Co to jest aktywowane białko C?
Aktywowane białko C (APC) jest białkiem zaangażowanym w procesy takie jak zapalenie i krzepnięcie krwi. Krąży przez krew w swojej nieaktywnej postaci i jest aktywny tylko wtedy, gdy jest związany z innym białkiem zwanym trombiną. Gdy jest aktywowany, degraduje białka takie jak czynnik V i czynnik VIIIA. Białka te zwykle zwiększają poziom trombiny, więc białko C służy jako mechanizm ujemnego sprzężenia zwrotnego. Zasadniczo zapobiega nadaktywności skrzepu krwi.
Poważne odpowiedzi immunologiczne na infekcje mogą prowadzić do stanu zagrażającego życiu zwanego sepsą. Aktywowane białko C z powodzeniem zastosowano jako ciężkie leczenie sepsy. Może zmniejszyć odpowiedź zapalną białych krwinek, takich jak leukocyty, a także z komórek śródbłonka. W obecności tego białka komórki uwalniają niższe poziomy niektórych interleukin i czynnika martwicy nowotworów. Związki te zachęcają do stanu zapalnego i wstrząsu septycznego, a zmniejszenie ich produkcji pomaga chronić pobliskie CELLS.

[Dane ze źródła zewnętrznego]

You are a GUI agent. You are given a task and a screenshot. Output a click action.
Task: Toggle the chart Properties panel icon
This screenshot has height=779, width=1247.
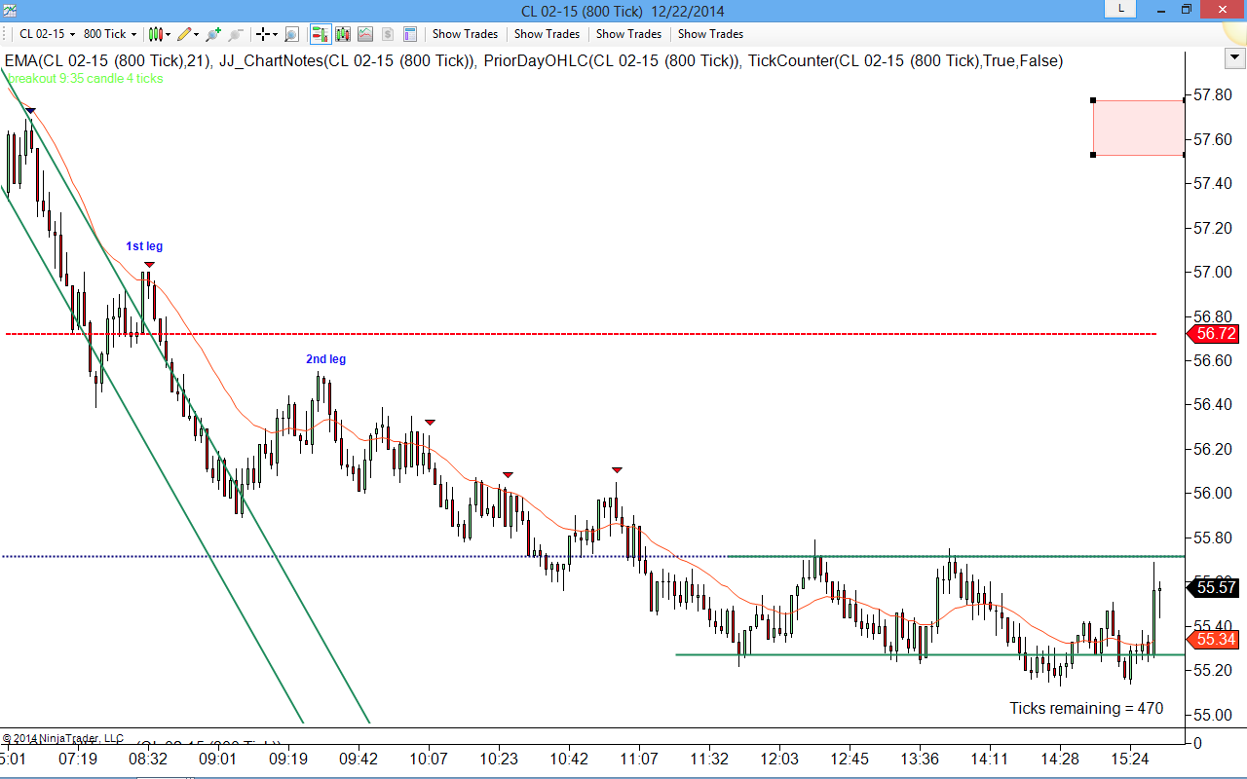(409, 34)
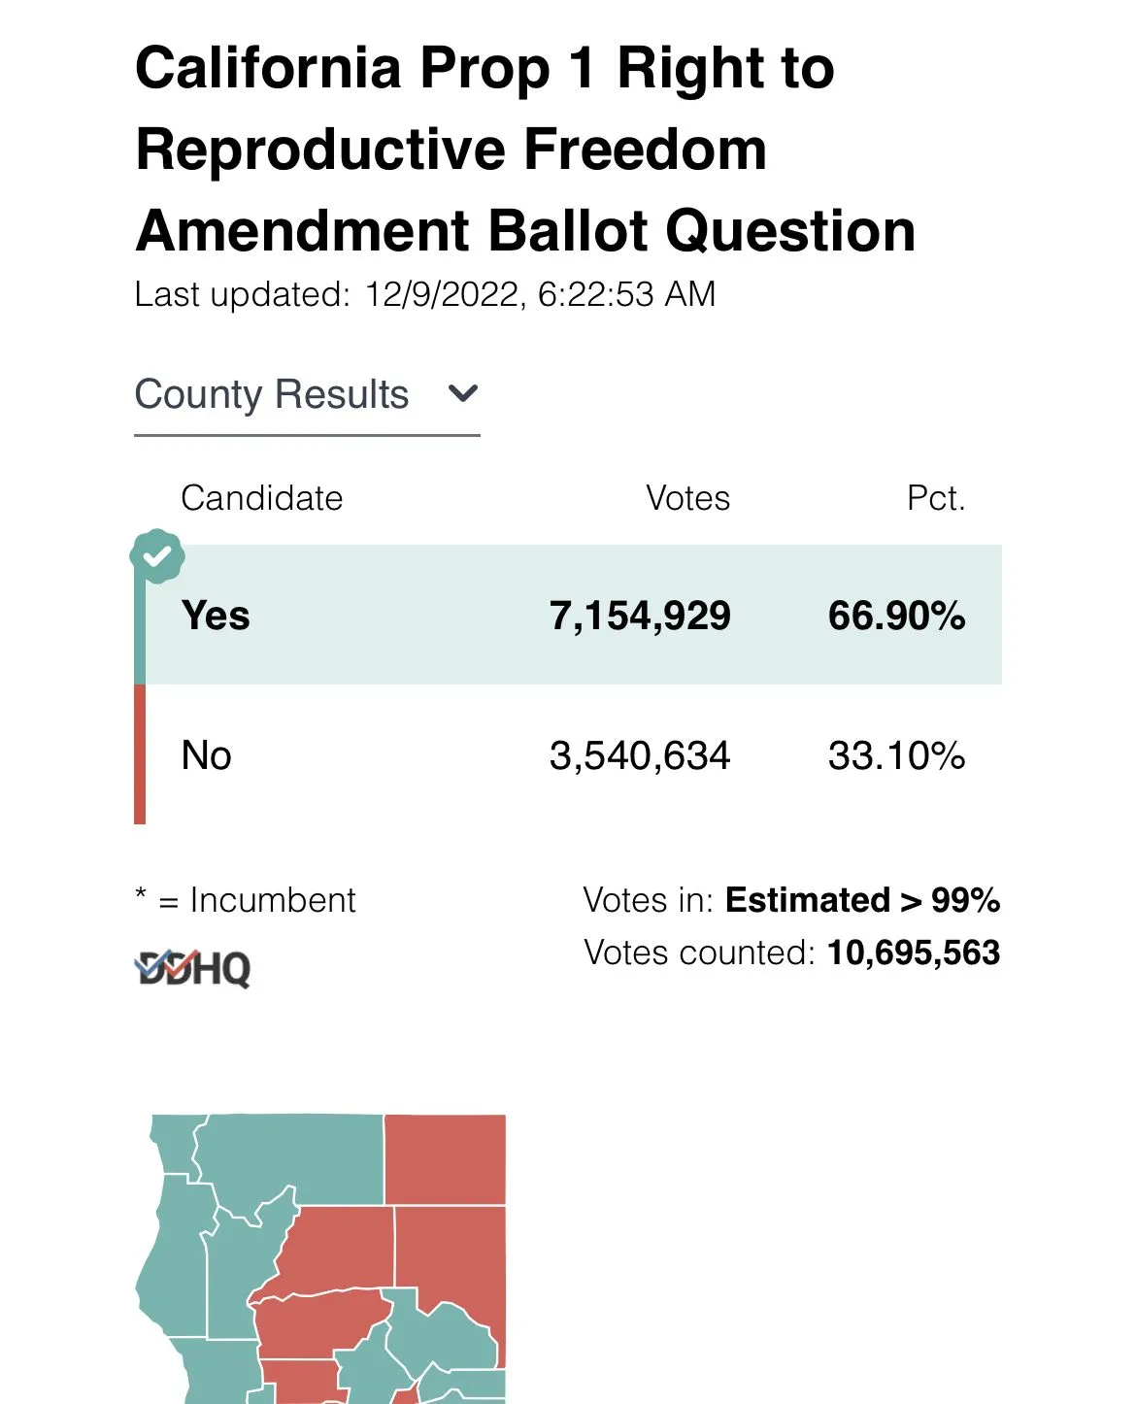
Task: Click the Yes vote count 7,154,929
Action: pyautogui.click(x=640, y=616)
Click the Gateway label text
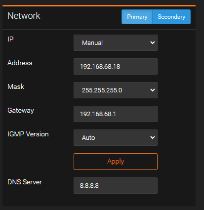 21,111
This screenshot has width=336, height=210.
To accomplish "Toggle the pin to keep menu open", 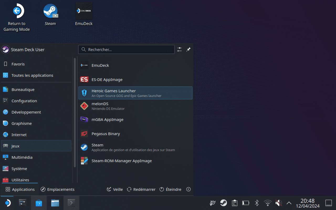I will (x=188, y=49).

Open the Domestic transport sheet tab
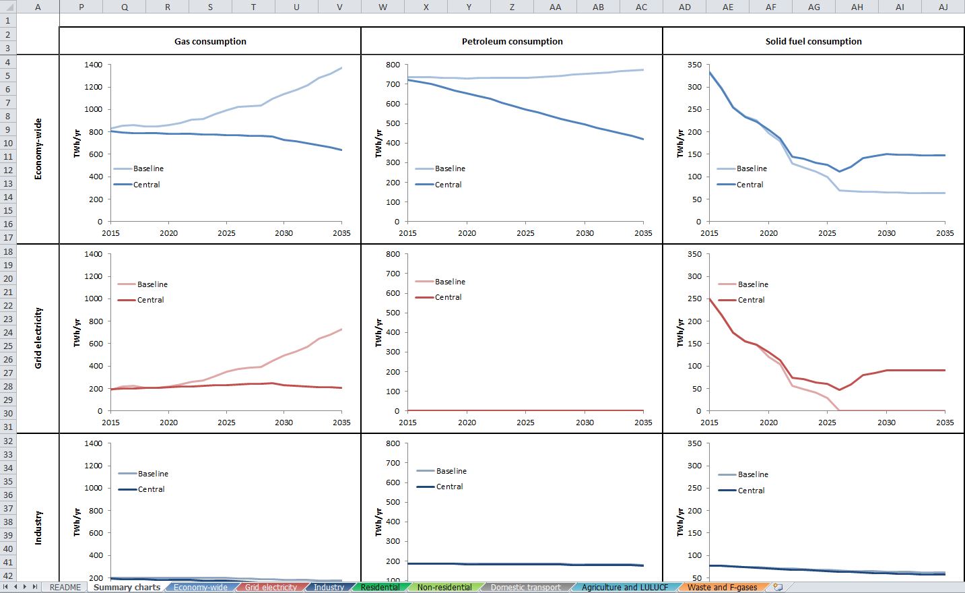coord(525,587)
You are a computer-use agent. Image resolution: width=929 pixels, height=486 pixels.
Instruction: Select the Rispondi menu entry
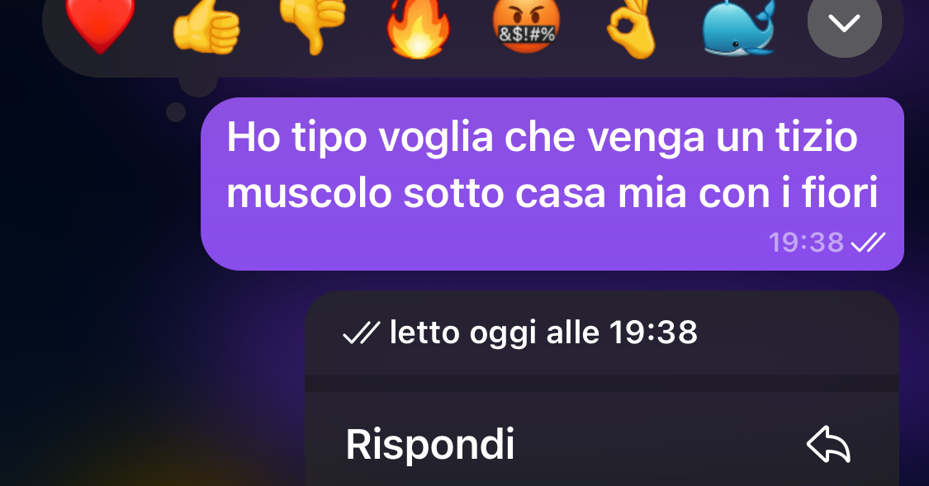click(602, 444)

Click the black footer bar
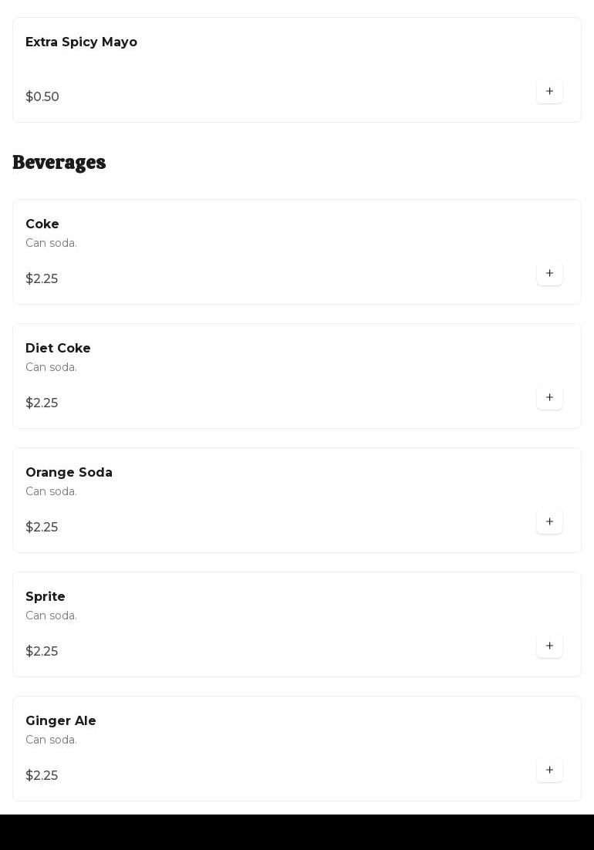(x=297, y=832)
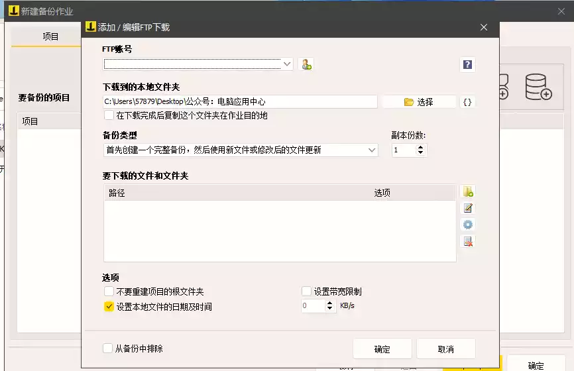Click the database add icon at right

point(538,87)
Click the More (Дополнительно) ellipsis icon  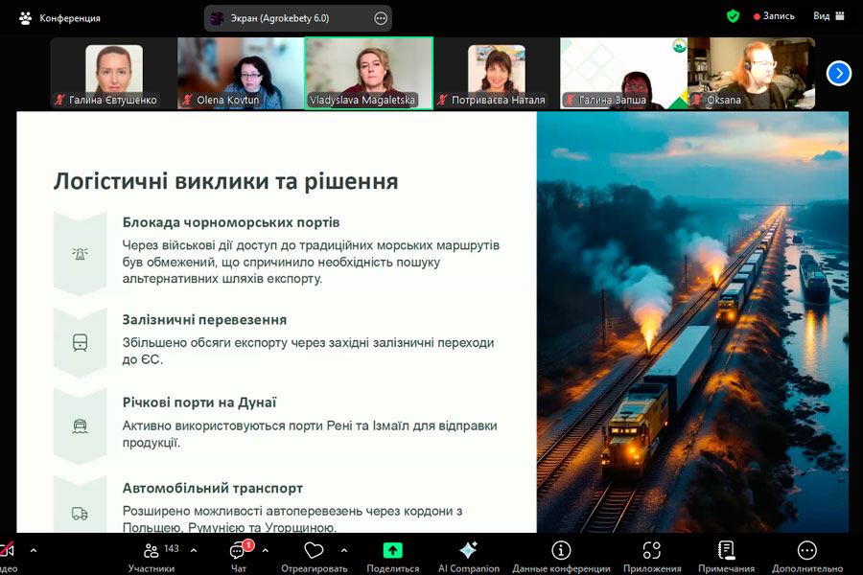(807, 551)
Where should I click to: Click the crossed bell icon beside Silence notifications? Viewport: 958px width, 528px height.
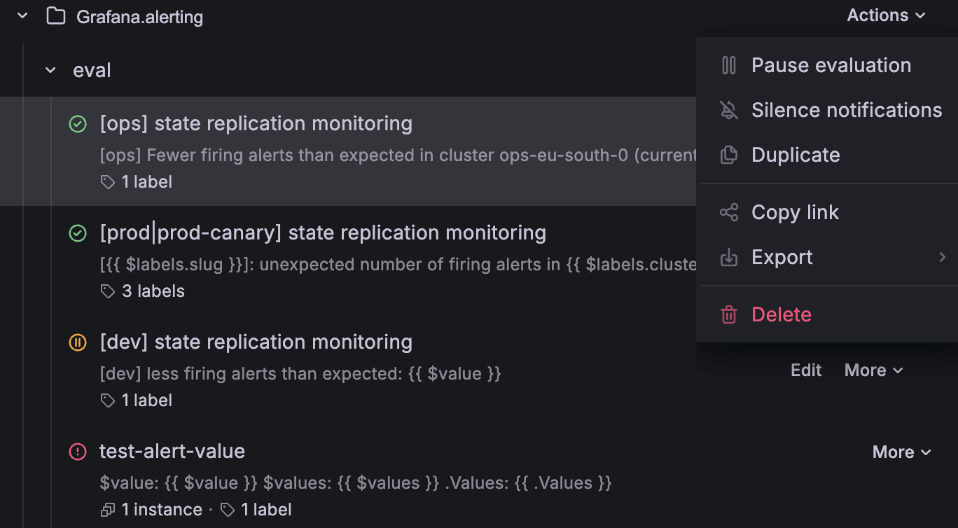coord(728,109)
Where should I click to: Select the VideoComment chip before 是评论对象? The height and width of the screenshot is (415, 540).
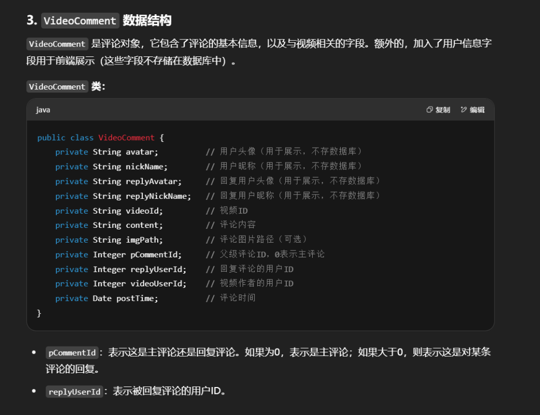[57, 44]
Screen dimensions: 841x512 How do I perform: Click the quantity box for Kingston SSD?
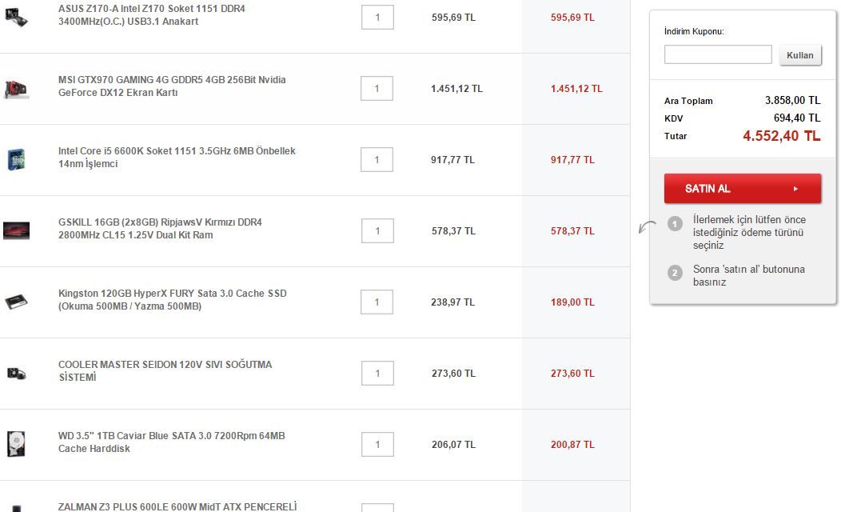(377, 302)
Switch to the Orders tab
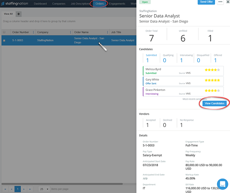Image resolution: width=230 pixels, height=193 pixels. [99, 4]
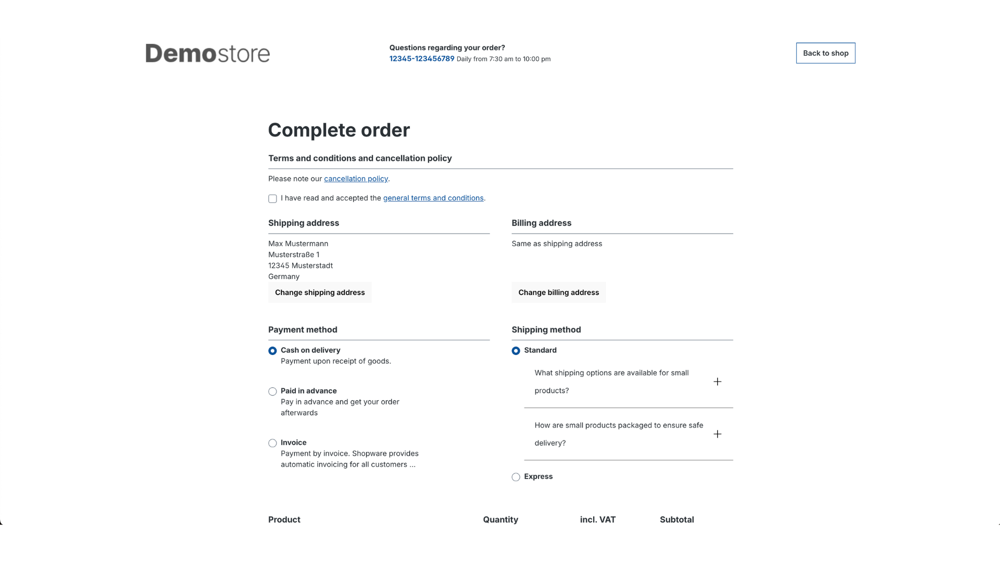Select Invoice payment method
1000x563 pixels.
(x=272, y=443)
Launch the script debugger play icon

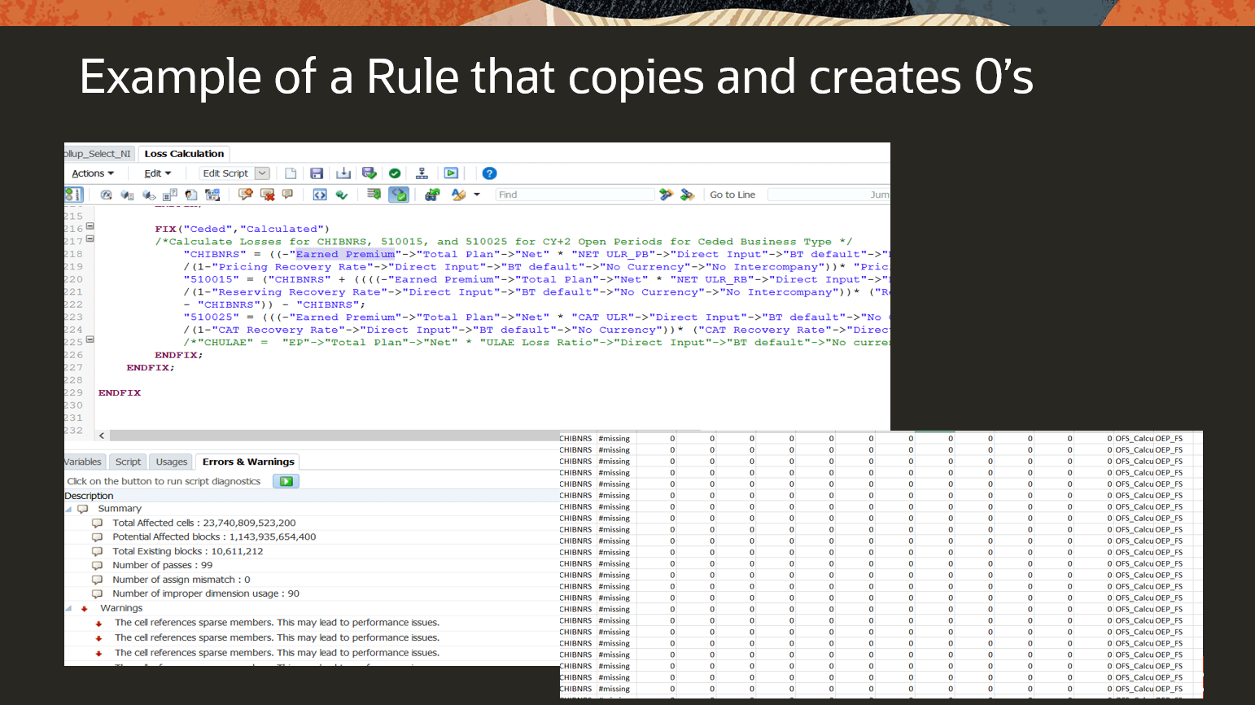450,173
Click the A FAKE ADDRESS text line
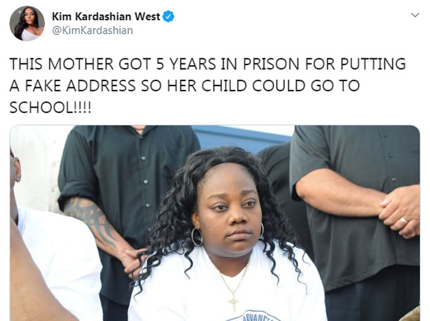 (184, 85)
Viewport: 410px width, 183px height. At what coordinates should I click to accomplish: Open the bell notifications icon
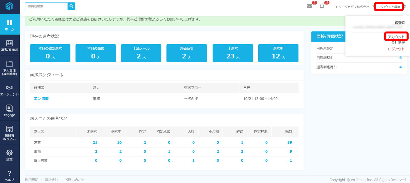tap(322, 6)
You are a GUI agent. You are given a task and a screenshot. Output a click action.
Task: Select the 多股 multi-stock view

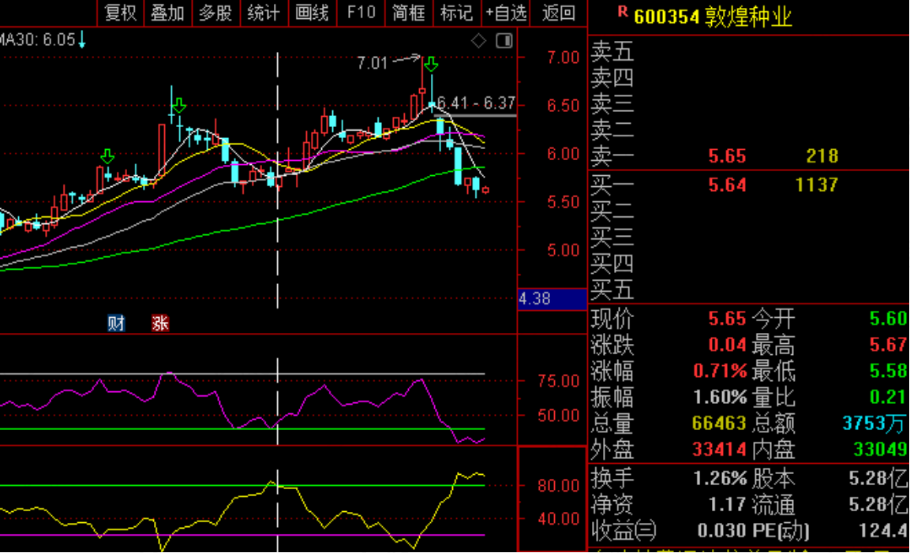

Kolejnym ważnym sposobem ochrony aktywowanego białka C jest jego wpływ na naczynia krwionośne. Komórki śródbłonka, które ustawiają naczynia krwionośne, zwykle stają się przepuszczalne podczas odpowiedzi odpornościowej, aby umożliwić komórek odpornościowym wejść do tkanki. W obecności APC pozostają nieprzepuszczalne, powstrzymując komórki odpornościowe przed atakowaniem tkanki do zniszczenia. Z powodu tych działań ochronnych białko to stało się zatwierdzonym septycznym leczeniem.
Badania z wykorzystaniem myszy odkryły, w jaki sposób aktywowane białko C poprawia wskaźniki przeżycia po posocznicy. Zarówno komórki śródbłonka, jak i leukocyty mają receptory dla tego białka na ich powierzchni. Gdy to białko wiąże się z receptorami, aktywowany jest system sygnalizacyjny komórki. Dotknięte komórki śródbłonka pracują w celu stabilizacji ciśnienia krwi i zapobiegania wyciekom płynu z tkanki. Leukocyty uwalniają mniej związków prozapalnych i wykazują zmniejszoną odpowiedź to Te związki po wiązaniu z APC.
Niedobór genów kodujących aktywowane białko C mogą przyczyniać się do stanów chorobowych. Jedna mutacja może sprawić, że komórki niezdolne do wytworzenia APC. Posiadanie pojedynczej kopii tego genu może prowadzić do tworzenia zakrzepów krwi w żyłach, zwanych zakrzepicą żylną. Dwie niedoborowe kopie prowadzą do powszechnego krzepnięcia i jest zwykle śmiertelne.
Inne schorzenia obejmują oporność na APC, w której białko jest wytwarzane niewłaściwie. Zwykle ta mutacja powoduje, że aktywowane białko C staje się niezdolne do rozszczepienia i inaktywowania czynnika V i czynnika VIIIA. Objawy tej oporności są nie do odróżnienia od częściowego lub całkowitego braku APC. W rezultacie osoby z tą mutacją znacznie częściej rozwijają zakrzepicę.